*Material for this task*
◇ ◇ ◇ ◇

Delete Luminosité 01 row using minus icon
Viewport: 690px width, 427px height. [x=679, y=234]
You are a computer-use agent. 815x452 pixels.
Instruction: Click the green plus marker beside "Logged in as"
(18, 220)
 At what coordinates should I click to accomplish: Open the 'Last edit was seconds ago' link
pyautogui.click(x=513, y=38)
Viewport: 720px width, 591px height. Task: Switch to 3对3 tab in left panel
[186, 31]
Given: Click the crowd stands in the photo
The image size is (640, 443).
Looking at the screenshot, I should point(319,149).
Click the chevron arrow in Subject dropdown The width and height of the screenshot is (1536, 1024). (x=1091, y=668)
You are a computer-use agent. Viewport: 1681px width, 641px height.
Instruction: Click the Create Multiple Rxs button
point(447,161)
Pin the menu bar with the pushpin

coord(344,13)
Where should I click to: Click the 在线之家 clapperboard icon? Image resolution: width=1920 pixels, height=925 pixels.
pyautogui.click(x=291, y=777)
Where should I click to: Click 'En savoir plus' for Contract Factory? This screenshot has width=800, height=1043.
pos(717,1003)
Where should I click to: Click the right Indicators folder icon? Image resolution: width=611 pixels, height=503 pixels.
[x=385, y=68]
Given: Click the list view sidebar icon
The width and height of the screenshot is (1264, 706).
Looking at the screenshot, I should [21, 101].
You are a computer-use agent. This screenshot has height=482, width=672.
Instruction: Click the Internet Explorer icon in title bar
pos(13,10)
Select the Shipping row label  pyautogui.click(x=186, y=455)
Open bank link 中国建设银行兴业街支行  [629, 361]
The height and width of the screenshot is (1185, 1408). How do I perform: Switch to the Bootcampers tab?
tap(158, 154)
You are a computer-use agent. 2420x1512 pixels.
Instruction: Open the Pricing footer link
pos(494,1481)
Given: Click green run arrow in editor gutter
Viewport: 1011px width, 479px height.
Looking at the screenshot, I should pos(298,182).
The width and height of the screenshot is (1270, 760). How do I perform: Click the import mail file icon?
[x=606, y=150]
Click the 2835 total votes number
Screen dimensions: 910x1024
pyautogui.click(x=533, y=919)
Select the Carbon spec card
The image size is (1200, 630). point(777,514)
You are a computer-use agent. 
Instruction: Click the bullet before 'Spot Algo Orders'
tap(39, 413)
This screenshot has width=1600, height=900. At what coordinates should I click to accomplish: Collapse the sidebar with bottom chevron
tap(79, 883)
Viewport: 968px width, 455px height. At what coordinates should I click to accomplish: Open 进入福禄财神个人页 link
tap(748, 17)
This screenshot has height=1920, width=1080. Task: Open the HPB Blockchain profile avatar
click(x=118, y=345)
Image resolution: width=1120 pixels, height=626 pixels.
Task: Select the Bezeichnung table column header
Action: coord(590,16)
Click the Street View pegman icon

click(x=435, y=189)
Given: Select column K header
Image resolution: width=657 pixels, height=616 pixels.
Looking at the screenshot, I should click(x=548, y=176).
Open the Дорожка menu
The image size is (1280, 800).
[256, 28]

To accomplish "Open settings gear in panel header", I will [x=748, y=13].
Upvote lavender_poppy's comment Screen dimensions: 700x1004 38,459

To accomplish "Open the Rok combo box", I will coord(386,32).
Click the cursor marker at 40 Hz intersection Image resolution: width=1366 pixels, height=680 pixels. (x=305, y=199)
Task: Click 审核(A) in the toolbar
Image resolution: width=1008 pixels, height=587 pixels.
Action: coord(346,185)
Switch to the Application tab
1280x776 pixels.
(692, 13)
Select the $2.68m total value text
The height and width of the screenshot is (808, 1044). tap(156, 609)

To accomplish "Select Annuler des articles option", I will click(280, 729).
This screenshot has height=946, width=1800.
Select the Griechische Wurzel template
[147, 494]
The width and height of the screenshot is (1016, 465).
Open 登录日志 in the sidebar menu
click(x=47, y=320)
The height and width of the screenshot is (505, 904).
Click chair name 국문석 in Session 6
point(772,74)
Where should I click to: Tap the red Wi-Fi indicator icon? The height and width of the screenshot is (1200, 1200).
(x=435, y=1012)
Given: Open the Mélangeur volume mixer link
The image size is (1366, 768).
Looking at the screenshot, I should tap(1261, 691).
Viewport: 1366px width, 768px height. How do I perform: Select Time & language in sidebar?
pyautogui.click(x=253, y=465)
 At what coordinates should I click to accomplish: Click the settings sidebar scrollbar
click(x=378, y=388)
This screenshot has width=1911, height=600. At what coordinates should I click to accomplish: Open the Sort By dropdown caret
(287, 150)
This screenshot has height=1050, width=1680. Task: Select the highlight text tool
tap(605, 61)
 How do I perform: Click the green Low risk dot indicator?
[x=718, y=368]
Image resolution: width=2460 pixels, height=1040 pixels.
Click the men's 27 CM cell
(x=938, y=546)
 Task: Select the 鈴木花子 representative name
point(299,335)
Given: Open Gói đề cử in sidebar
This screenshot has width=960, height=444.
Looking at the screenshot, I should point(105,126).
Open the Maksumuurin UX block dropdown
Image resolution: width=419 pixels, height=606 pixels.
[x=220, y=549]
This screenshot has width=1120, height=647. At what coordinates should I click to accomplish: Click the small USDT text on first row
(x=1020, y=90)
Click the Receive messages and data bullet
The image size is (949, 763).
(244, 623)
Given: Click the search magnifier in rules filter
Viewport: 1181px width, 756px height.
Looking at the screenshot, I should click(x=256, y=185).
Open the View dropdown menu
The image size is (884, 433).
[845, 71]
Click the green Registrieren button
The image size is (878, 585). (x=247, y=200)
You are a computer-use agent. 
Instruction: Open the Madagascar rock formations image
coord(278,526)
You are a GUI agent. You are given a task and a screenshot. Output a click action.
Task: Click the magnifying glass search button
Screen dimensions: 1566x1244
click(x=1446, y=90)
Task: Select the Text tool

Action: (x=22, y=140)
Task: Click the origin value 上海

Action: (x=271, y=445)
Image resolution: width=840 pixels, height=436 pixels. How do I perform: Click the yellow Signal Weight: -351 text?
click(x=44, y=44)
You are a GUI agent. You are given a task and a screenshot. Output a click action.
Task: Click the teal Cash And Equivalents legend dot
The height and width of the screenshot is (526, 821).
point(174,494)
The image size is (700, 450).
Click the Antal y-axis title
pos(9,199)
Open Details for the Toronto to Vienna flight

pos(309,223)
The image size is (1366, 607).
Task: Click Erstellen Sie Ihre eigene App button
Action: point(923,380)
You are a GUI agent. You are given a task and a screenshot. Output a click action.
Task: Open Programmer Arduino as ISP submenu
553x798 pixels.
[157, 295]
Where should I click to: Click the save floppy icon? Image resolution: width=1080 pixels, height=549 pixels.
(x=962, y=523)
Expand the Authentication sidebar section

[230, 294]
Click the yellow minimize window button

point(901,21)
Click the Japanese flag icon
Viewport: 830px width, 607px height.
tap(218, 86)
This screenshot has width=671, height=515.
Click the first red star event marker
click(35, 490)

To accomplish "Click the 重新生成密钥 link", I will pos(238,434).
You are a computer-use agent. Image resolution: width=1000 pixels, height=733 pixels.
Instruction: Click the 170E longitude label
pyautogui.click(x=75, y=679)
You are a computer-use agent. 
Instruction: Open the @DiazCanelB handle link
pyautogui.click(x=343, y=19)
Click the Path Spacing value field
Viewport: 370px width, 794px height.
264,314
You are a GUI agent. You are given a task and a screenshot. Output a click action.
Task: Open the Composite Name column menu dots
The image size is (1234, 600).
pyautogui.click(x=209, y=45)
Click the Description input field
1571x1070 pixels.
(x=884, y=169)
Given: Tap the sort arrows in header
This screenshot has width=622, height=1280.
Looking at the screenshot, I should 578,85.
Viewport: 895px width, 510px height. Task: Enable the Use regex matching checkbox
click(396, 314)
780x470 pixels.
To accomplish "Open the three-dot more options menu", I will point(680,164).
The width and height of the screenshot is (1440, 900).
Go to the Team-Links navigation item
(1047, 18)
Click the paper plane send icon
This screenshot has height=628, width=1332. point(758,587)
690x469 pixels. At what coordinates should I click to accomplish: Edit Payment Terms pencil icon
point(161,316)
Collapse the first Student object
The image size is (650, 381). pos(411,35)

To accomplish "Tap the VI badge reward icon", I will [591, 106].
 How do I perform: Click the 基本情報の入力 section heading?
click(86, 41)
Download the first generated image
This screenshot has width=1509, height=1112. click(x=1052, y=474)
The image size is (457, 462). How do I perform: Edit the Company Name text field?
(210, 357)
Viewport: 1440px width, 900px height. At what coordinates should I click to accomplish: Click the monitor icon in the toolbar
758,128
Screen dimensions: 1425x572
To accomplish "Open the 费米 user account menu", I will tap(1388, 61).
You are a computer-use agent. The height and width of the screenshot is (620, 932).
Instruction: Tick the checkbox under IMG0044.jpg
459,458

◇ ◇ ◇ ◇

*Exercise details*
Look over the records. Copy the lines that include the word "search".

*Solved problem*
Given: Click the search magnifier in rules filter
Task: Click the magnifying glass search button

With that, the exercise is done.